Set problem 1: Please reproduce word for word the rows between the line holding "social (490, 595)" and the line holding "Ocean [204, 65]", inclusive, leaving out the pictures.

Given text:
········
Bernard was well aware of the problems: years later he would apologize to Lord Mansfield for having appointed a chief justice “not… bred to the law”; but he knew that the essential qualifications were as much political and intellectual as strictly legal, and he could count on Hutchinson’s diligence in perfecting his knowledge of the law. So Hutchinson, still concerned about his lack of technical qualifications and having refused to solicit actively for the appointment but always eager for advancement, prestige, and a major public role, accepted. His appointment was announced on November 13, and on December 30, 1760, his commission was issued.
········
Information shown:
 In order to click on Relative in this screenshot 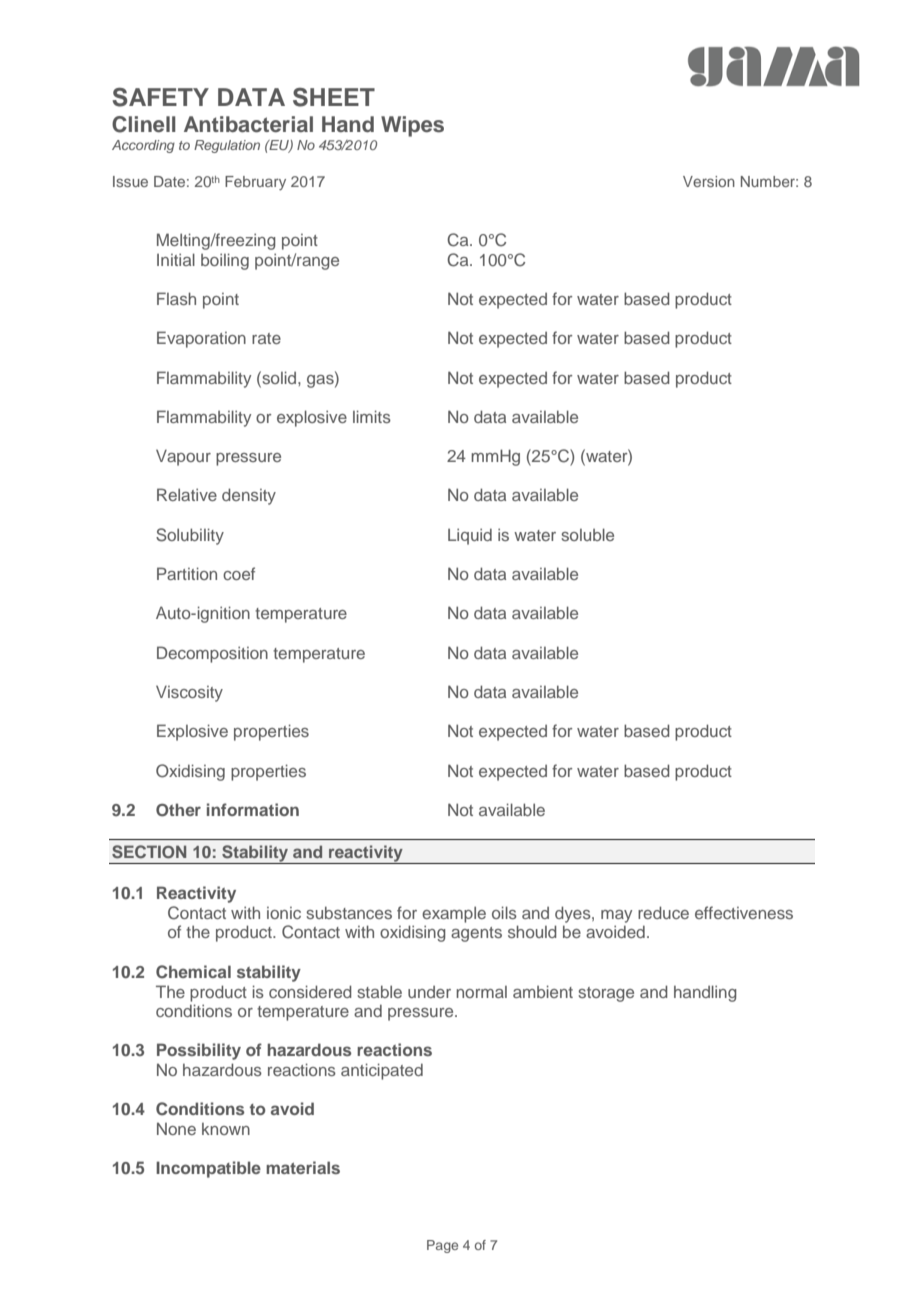, I will do `click(187, 494)`.
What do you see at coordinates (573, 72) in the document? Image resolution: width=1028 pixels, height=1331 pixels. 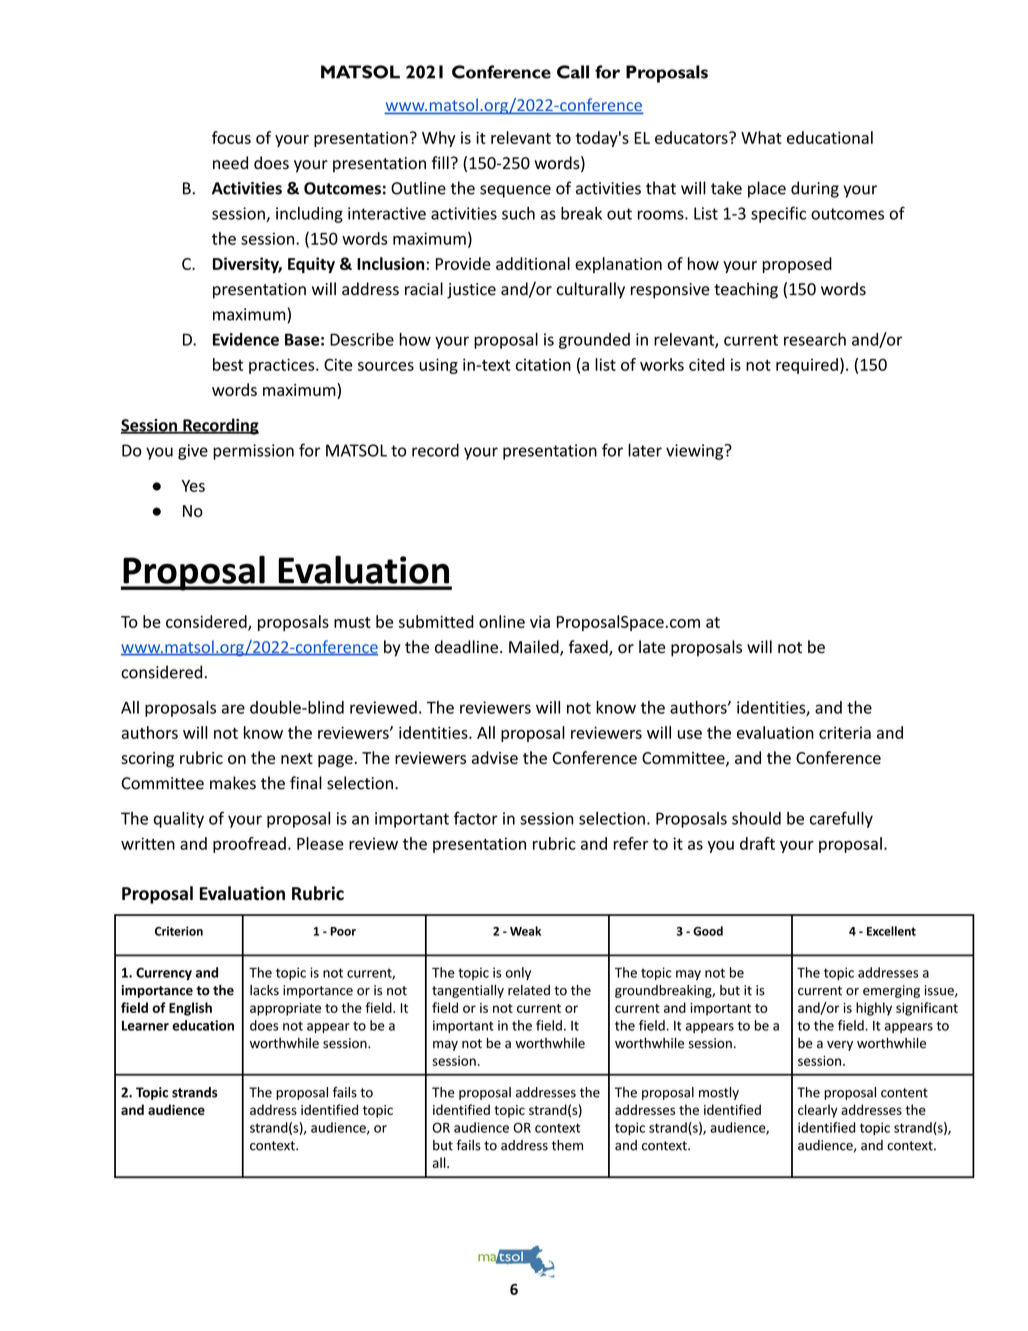 I see `Call` at bounding box center [573, 72].
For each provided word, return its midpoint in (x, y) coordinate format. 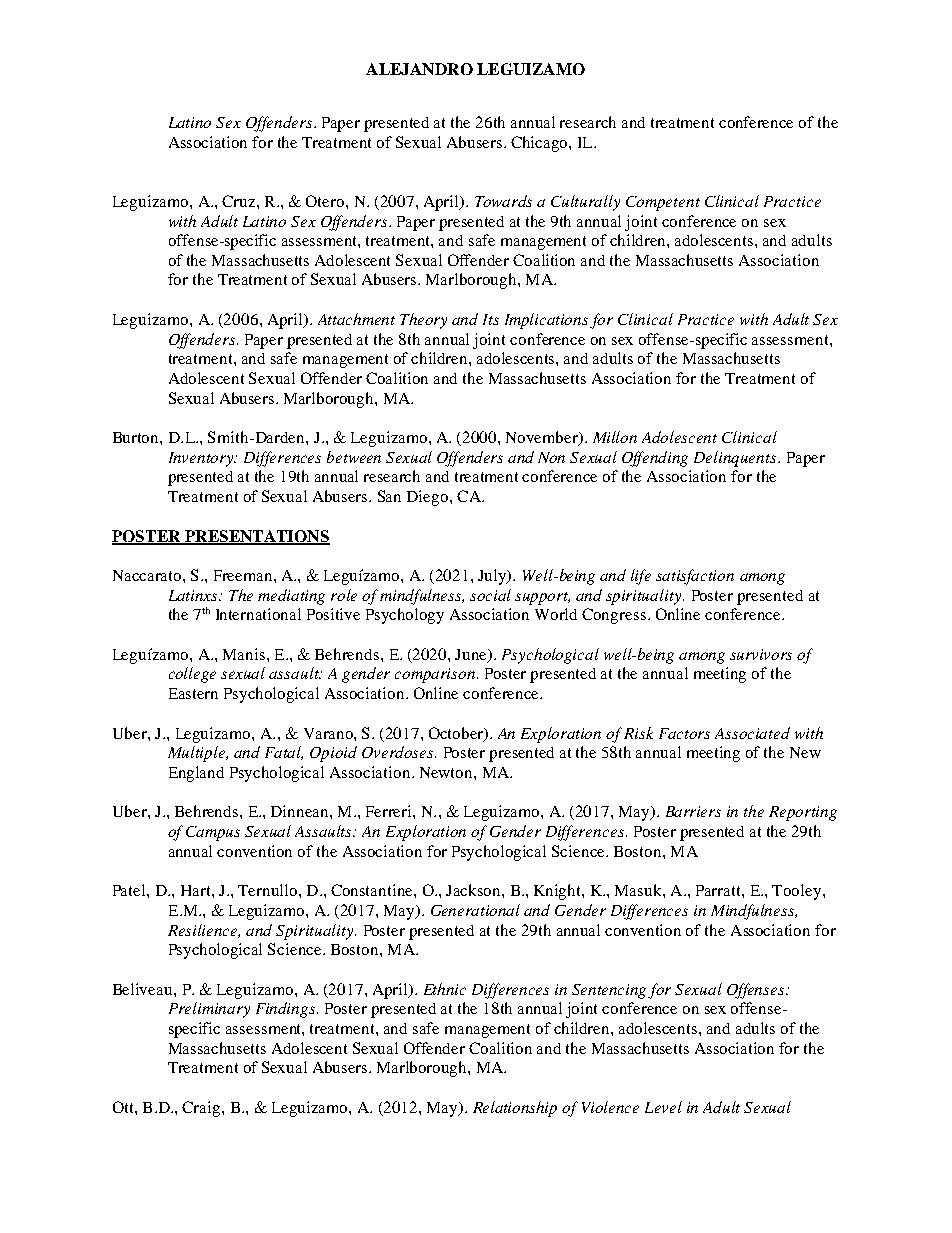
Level (663, 1107)
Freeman (244, 575)
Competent (663, 203)
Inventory (202, 459)
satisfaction (695, 577)
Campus (213, 833)
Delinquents (736, 459)
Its (491, 319)
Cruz (240, 201)
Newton (447, 772)
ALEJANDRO (419, 69)
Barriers (693, 811)
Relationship (515, 1109)
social (490, 595)
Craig (202, 1109)
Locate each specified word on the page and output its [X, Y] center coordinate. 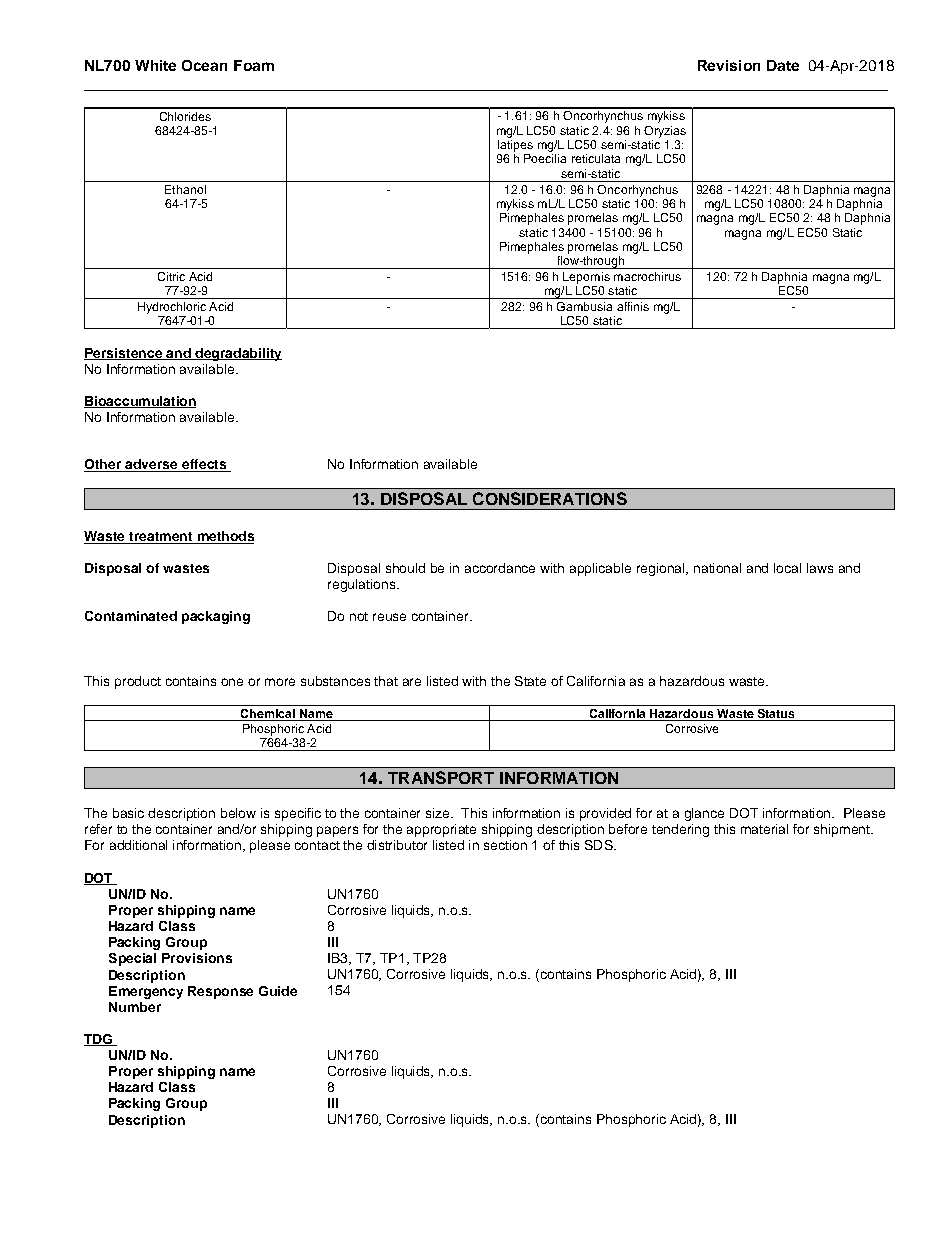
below [238, 813]
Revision [729, 65]
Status [776, 715]
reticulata [596, 158]
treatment [161, 538]
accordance [500, 568]
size [439, 813]
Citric [171, 276]
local [787, 568]
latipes [515, 144]
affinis [633, 306]
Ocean [204, 65]
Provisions [197, 958]
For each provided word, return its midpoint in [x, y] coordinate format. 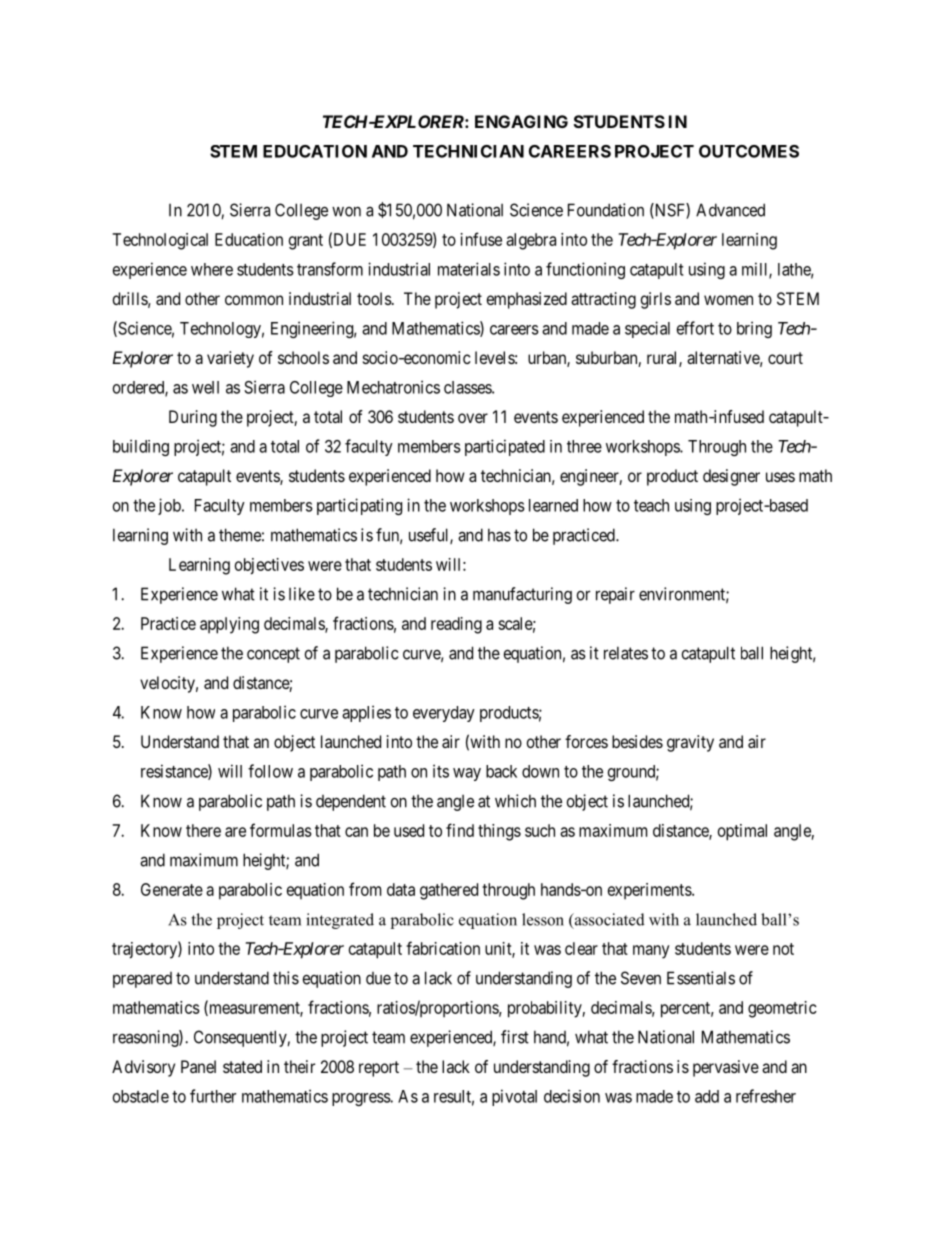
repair [615, 595]
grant [306, 242]
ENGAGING [521, 121]
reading [456, 625]
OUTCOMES [749, 151]
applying [229, 625]
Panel [198, 1066]
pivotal [514, 1097]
········
Set problem 2: For each statement, say whether the passage on Hutchinson's appointment agrees with it, and quote the deciding words: (a) Hutchinson actively solicited for the appointment. (b) His commission was issued on December 30, 1760. (c) Bernard later apologized to Lord Mansfield over the appointment.

Finished answer 1:
social (490, 595)
Craig (202, 1109)
Locate each specified word on the page and output its [X, Y] center coordinate. 
below [238, 813]
Revision [729, 65]
Status [776, 715]
reticulata [596, 158]
treatment [161, 538]
accordance [500, 568]
size [439, 813]
Citric [171, 276]
local [787, 568]
latipes [515, 144]
affinis [633, 306]
Ocean [204, 65]

Finished answer 2:
(a) No: "having refused to solicit actively for the appointment"
(b) Yes: "on December 30, 1760, his commission was issued"
(c) Yes: "years later he would apologize to Lord Mansfield for having appointed a chief justice"